The canonical physical model, provenance, and hardware assumptions are documented in:

Hardware Modeling

For workload progression semantics:

Workload Simulator

Scope

The power simulator runtime is responsible for:

keeping per-node control state (CPU cap, DVFS throttle, GPU cap),
applying control actions from /control/{node},
updating dynamics with settling/ramp behavior,
exposing power telemetry on /telemetry/{node},
integrating energy over time (/debug/energy).

Runtime state and controls

Main node state includes:

CPU:
- target/applied cap
- utilization
- effective frequency scale
- throttle target/current
- saturation flag
- instantaneous and averaged power
- temperature and thermal-throttle fraction
GPU:
- per-device cap/target
- per-device instantaneous and averaged power
- per-device temperature and thermal-throttle fraction
- aggregate utilization
- effective performance multiplier
workload-model inputs aggregated from running jobs:
- memoryIntensity
- ioIntensity
- cpuFeedIntensity

Supported control actions:

rapl.set_power_cap_watts
dvfs.set_throttle_pct
gpu.set_power_cap_watts

Telemetry contract actually exposed by the simulator

The simulator returns both a compact node-level view and richer subsystem views on:

GET /telemetry/{node}

Important top-level fields:

packagePowerWatts
- exported averaged node power
instantPackagePowerWatts
- internal instantaneous node power used by the model

Important CPU fields:

cpu.packagePowerWatts
cpu.instantPowerWatts
cpu.utilization
cpu.memoryIntensity
cpu.ioIntensity
cpu.freqScale
cpu.temperatureC
cpu.thermalThrottlePct

Important GPU fields:

gpu.powerWattsTotal
gpu.avgPowerWattsTotal
gpu.utilization
gpu.memoryIntensity
gpu.cpuFeedIntensity
gpu.capWattsPerGpuApplied
gpu.capWattsPerGpuTarget
gpu.devices[]

This distinction matters because the simulator is now intentionally modeling the difference between:

internal fast-changing device power
exported averaged telemetry seen by the controller

Hardware identity and overrides

The simulator runtime no longer depends primarily on pre-enumerated node classes.

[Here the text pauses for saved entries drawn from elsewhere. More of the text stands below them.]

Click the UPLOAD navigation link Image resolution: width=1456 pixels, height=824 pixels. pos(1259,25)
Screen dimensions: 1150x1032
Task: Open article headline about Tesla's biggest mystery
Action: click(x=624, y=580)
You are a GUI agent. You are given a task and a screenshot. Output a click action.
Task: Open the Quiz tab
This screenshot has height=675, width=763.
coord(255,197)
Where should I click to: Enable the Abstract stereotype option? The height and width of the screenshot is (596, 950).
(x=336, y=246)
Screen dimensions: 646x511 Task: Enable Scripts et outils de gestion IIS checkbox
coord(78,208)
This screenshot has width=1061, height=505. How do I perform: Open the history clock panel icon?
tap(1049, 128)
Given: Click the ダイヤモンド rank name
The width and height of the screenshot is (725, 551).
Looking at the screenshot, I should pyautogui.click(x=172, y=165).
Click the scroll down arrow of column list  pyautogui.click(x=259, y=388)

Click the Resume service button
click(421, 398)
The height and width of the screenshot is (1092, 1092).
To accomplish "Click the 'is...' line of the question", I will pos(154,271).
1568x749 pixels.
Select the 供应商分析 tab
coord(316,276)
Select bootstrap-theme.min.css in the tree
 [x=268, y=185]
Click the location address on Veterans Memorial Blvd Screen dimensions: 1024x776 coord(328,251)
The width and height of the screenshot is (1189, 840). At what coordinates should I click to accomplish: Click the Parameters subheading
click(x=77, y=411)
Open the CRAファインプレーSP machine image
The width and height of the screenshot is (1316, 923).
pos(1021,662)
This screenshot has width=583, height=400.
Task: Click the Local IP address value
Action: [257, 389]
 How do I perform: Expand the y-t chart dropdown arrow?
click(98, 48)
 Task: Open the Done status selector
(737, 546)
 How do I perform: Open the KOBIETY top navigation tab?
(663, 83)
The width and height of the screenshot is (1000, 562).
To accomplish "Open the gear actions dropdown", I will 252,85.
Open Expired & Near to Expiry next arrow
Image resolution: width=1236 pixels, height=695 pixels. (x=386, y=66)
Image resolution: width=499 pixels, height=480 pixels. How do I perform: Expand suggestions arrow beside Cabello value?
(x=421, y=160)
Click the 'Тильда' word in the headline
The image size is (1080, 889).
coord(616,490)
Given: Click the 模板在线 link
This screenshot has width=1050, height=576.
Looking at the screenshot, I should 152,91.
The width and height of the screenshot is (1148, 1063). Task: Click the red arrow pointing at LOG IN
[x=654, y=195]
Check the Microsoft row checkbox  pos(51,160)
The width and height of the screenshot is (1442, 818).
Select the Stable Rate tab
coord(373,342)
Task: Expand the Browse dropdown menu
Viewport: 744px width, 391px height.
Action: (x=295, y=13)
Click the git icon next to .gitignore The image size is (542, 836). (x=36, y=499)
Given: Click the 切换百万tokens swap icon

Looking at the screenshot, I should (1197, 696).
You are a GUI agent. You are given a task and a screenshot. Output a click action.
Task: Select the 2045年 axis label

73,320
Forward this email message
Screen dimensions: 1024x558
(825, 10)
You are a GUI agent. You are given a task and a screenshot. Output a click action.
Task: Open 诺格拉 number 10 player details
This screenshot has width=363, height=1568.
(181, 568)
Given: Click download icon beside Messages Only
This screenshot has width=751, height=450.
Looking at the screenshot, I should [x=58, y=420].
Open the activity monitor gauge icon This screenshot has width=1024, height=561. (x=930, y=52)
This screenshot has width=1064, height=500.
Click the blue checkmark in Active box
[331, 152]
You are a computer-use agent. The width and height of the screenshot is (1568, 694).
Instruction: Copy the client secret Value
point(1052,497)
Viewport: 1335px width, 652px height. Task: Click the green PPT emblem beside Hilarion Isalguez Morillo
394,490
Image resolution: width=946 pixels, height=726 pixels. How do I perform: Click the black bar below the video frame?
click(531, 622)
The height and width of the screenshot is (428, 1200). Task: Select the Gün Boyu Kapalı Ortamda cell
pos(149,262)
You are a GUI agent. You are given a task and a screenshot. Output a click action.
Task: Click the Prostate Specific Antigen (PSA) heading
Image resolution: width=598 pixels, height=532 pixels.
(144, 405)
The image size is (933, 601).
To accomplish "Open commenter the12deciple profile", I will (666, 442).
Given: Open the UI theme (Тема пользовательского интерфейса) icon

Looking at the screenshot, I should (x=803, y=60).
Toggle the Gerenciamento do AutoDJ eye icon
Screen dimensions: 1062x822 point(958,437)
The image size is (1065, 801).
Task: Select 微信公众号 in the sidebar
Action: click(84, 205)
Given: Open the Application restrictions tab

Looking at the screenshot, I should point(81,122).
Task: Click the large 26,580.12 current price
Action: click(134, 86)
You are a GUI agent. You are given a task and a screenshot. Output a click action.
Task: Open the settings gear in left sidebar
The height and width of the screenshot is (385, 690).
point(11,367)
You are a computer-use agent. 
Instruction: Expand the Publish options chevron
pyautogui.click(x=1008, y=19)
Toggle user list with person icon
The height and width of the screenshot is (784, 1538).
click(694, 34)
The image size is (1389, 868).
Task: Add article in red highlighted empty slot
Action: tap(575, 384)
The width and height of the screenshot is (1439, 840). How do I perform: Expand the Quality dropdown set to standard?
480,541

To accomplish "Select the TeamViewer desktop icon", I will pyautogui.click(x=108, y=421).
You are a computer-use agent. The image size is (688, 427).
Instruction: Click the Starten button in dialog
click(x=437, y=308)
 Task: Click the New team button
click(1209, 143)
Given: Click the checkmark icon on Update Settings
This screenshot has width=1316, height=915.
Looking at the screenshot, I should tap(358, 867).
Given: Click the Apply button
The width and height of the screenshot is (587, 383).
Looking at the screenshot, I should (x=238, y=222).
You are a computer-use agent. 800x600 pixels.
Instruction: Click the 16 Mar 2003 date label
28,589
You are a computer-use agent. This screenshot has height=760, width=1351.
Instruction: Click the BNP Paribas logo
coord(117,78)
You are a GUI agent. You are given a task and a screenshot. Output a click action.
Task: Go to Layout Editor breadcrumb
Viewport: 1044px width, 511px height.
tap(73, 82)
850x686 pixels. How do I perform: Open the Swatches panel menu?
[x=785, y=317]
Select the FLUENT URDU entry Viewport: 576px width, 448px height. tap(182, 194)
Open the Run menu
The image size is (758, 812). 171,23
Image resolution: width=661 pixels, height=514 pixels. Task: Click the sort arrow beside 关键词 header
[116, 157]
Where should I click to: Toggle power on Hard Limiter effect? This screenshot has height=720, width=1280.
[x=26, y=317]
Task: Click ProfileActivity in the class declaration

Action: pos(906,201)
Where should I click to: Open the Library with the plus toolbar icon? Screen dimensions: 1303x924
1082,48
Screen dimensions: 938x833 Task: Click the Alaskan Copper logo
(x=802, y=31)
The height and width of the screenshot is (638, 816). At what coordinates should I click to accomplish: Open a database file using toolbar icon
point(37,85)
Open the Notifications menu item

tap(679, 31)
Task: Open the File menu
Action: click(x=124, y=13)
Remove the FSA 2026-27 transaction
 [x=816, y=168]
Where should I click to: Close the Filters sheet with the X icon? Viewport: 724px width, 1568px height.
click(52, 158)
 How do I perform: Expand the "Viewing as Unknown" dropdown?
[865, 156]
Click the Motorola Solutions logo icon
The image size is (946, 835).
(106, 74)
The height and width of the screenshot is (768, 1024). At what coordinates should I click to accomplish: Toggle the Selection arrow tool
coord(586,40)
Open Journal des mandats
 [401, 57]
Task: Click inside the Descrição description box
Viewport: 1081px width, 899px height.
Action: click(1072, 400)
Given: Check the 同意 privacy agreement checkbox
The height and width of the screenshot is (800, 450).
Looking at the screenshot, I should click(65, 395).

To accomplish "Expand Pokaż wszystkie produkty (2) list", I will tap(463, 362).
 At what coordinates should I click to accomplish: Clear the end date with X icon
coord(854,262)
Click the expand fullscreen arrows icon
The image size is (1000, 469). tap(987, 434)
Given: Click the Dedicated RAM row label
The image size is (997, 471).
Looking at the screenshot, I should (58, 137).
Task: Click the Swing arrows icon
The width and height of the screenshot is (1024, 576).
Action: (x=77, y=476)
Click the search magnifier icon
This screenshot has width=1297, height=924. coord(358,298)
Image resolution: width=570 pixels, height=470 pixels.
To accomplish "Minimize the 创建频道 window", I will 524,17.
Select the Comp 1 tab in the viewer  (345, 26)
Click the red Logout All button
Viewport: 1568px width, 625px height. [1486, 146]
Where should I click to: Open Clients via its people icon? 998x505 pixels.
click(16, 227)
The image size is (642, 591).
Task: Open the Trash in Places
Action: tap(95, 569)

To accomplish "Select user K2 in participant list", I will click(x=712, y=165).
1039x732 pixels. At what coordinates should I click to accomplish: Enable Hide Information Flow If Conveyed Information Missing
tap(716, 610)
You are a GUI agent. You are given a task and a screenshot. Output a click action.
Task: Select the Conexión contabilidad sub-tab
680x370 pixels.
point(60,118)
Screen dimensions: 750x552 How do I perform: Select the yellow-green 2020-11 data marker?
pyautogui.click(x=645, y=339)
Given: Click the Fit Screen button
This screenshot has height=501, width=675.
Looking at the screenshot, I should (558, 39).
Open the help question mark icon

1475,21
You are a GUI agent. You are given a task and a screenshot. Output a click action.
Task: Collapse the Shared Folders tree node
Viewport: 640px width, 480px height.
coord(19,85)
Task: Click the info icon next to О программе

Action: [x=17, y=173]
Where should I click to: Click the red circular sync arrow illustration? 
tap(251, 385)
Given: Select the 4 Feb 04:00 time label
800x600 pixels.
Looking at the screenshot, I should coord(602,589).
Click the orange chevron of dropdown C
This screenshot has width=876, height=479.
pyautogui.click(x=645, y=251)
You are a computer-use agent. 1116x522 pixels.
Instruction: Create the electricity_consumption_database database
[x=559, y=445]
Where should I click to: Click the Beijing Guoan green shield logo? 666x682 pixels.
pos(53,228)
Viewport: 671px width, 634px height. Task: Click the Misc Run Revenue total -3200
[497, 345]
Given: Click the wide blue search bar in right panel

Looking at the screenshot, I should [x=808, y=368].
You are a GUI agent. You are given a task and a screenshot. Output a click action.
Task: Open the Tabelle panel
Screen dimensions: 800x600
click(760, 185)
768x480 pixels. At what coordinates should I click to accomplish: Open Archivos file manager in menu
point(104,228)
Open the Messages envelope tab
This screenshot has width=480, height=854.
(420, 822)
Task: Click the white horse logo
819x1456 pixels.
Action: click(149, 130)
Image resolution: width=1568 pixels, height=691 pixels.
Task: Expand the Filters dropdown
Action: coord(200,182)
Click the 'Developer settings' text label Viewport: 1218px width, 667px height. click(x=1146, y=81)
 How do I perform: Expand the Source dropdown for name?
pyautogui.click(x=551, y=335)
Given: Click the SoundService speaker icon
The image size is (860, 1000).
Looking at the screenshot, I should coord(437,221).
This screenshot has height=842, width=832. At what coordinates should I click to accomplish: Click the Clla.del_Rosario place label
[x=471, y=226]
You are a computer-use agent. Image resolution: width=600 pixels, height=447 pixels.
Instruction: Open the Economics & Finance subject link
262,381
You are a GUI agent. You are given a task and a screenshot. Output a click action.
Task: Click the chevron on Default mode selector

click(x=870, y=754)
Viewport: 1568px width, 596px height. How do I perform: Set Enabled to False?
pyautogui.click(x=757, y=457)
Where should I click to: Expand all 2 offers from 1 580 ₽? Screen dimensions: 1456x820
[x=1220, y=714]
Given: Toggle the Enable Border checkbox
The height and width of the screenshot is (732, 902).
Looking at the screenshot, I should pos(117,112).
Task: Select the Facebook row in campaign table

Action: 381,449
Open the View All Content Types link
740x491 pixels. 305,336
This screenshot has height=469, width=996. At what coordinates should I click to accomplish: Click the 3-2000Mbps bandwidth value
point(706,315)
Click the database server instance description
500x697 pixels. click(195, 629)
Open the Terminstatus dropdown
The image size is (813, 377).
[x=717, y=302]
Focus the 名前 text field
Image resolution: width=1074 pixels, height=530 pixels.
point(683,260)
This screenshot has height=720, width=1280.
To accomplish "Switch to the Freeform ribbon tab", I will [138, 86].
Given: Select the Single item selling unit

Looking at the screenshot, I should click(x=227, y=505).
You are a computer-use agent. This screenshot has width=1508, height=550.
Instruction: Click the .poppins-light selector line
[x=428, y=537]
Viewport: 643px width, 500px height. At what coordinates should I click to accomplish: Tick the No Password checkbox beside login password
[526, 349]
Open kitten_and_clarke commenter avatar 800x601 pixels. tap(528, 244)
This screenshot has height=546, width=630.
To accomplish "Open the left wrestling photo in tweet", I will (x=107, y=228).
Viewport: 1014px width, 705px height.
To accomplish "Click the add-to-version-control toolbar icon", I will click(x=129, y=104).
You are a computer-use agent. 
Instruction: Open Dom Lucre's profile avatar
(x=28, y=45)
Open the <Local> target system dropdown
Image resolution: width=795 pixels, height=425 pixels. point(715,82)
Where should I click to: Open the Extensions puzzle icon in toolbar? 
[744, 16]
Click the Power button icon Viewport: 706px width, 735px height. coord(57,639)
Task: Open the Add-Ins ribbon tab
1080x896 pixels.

Today the intended precedence is:

node labels define simulated hardware identity
shared inventory resolves that identity into a CPU/GPU model
optional SIM_NODE_CLASS_CONFIG overrides refine or override profile parameters

So SIM_NODE_CLASS_CONFIG is still useful, but it is now an override layer rather than the main source of hardware truth.

Model source of truth

This page intentionally avoids duplicating formulas and hardware assumptions. Use Hardware Modeling as source of truth for:

measured vs proxy curves,
CPU/GPU workload-class behavior,
heterogeneous-node normalization semantics,
vendor/API-specific constraints and references.

Operational note

When formulas and this page diverge, simulator behavior and hardware-modeling.md are authoritative; update this page only for runtime flow and interfaces.